### Required work
Every line from the one with "Given: Open the Export menu" to the end of the listing, and nothing else, is to be printed exactly; please leave the pictures out.

### Records shown
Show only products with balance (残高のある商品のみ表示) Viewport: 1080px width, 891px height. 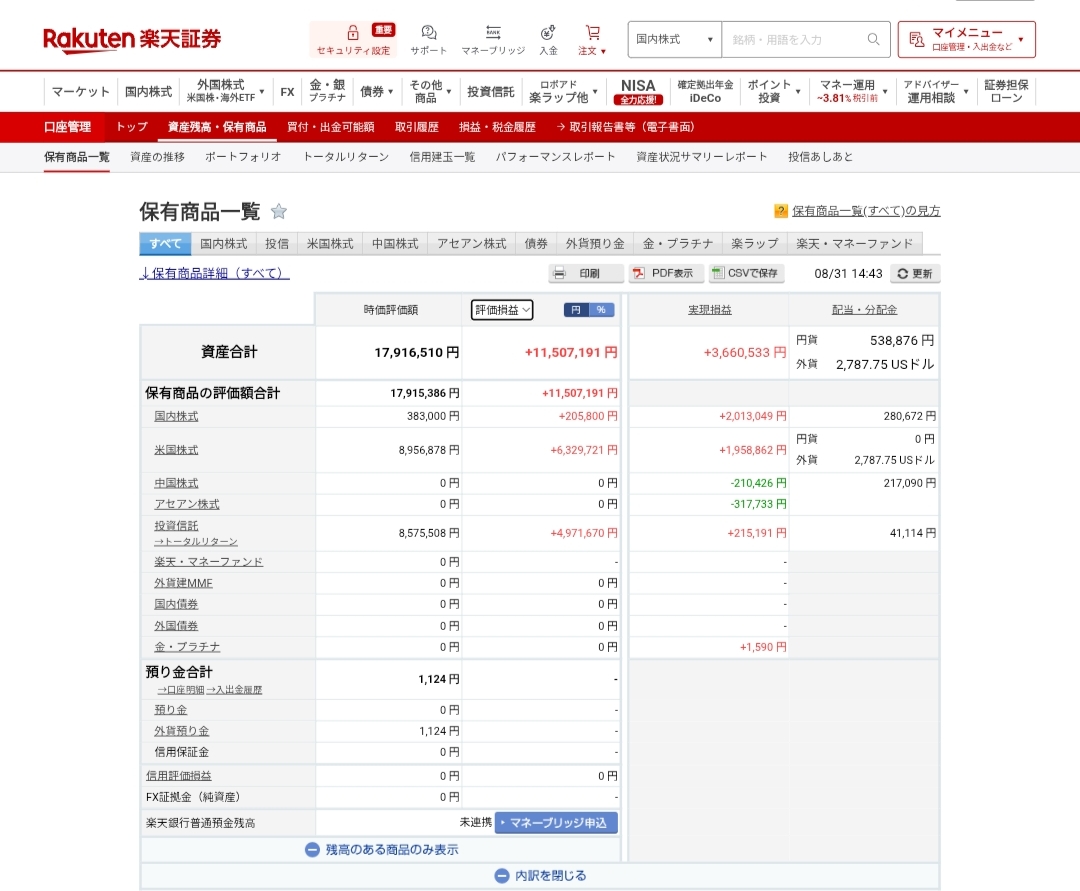381,849
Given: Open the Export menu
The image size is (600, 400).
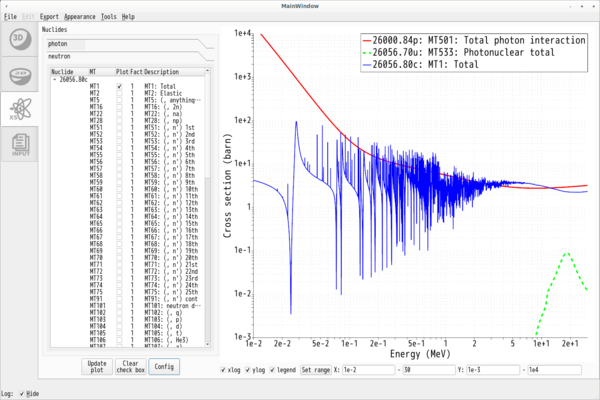Looking at the screenshot, I should click(49, 17).
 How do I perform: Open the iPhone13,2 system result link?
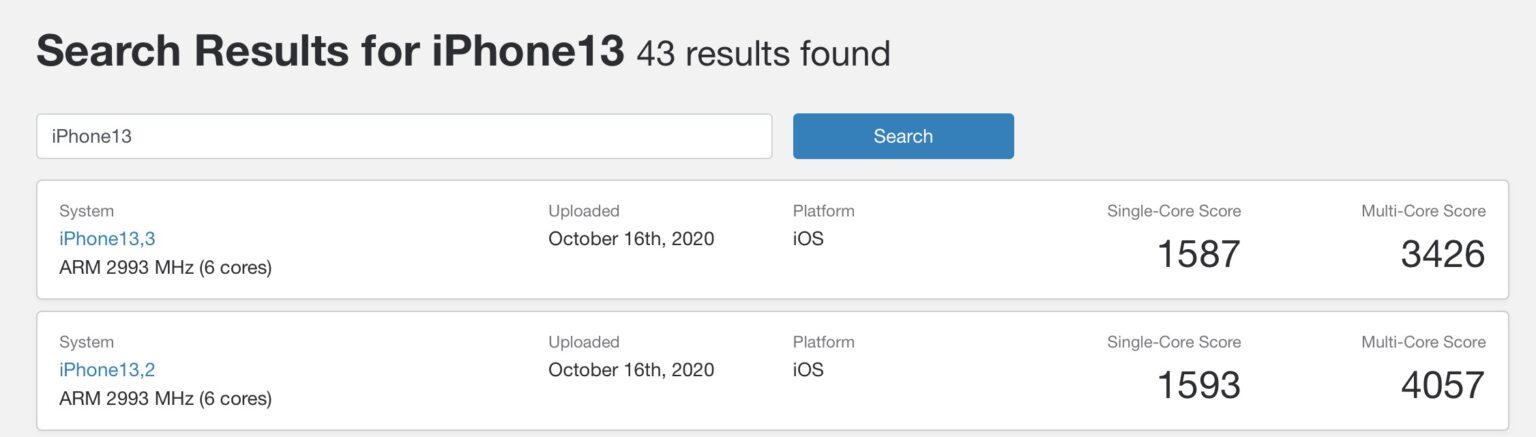(107, 370)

### The completed task
Given: Open the Export menu
The image size is (600, 400).
Looking at the screenshot, I should click(49, 17).
 How do I perform: Open the iPhone13,2 system result link?
(107, 370)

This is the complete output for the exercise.